Slabs were poured for a 700-square-metre distillery shed earlier this month, 2.5-times larger than the previous shed.
The new distillery would triple the production capacity of the previous one, making about one million litres per year. The fire of February 9 at the former direct-fired stills was caused by an "accidental spill", and so the new distillery would be more automated using a modern design, Mr Saunders said.
The first three of a possible 12 bond stores are also under construction at the site near Perth, each holding 100,000 litres of whisky in barrels, allowing the existing shed to be used for visitors and functions rather than bond storage.
Mr Pinkard, co-founder of Adams Distillery, said they always had plans to expand in the next few years, just not as quickly.
"We always intended to do this, but hadn't intended to do it yet, so this had just brought our plans forward," he said.
"This year we've had quite a few international award wins for our whisky, and what we'd like to do is be able to bring that international level of quality in a more affordable price, and the way we do that is economies of scale.
"We're going to put a lake in, an island, have weddings, an olive canopy grove down the driveway, seal the roads, continue to improve and do the best we can. So it's not just functional as a site, but a tourist destination of choice."
The pair hope to have the distillery shed and initial bond stores finished by about October, before new stills, fermenters, mash tun, pumps, tanks and other equipment are installed by April.
While the recovery from the fire has been rapid, the temporary loss of whisky production will need to be managed over the coming years. About 100,000 bottles won't be produced this year to be sold in three years' time, so instead, the bottles already in bond will need to be spaced out to cover the gap.
Once at an improved production capacity however, the two Adams had even more plans for the coming 10 to 15 years.
Mr Saunders said their ultimate goal was to make the distillery a tourism destination.
"We're doing this now, but in our minds, we've got even bigger plans over the next 10 to 15 years to build something spectacular out on the highway," he said.
"It will be like a great big Scottish distillery with big open windows, several sets of stills, then you drive down the highway at night and see them gleaming under spotlight.
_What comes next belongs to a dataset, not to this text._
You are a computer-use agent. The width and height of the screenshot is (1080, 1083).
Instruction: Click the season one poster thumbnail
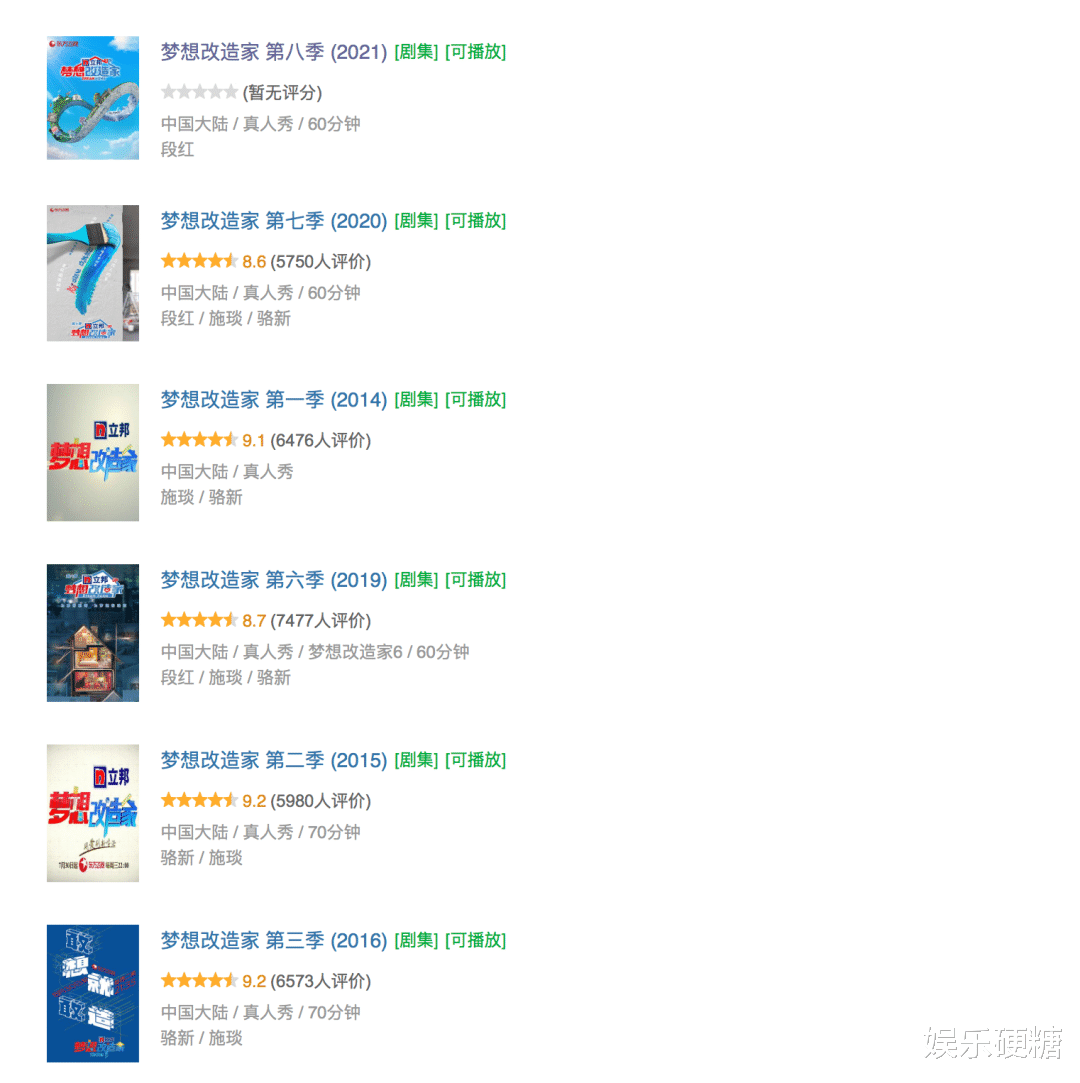[x=93, y=452]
"We've got aspirations to become the Buffalo Trace of single malt whisky in Tasmania, and have one of the biggest distilleries around."
Since the fire, Mr Longmore was able to leave hospital months earlier than expected with a full compression suit.
Mr Saunders said it was great to hear how his recovery was coming along.
"He's been outstanding and really impressed the doctors in leaps and bounds, he's far further in progress compared to what they thought he would be," he said.
"We're really lucky and happy that that's the continuing news with recovery and rehabilitation."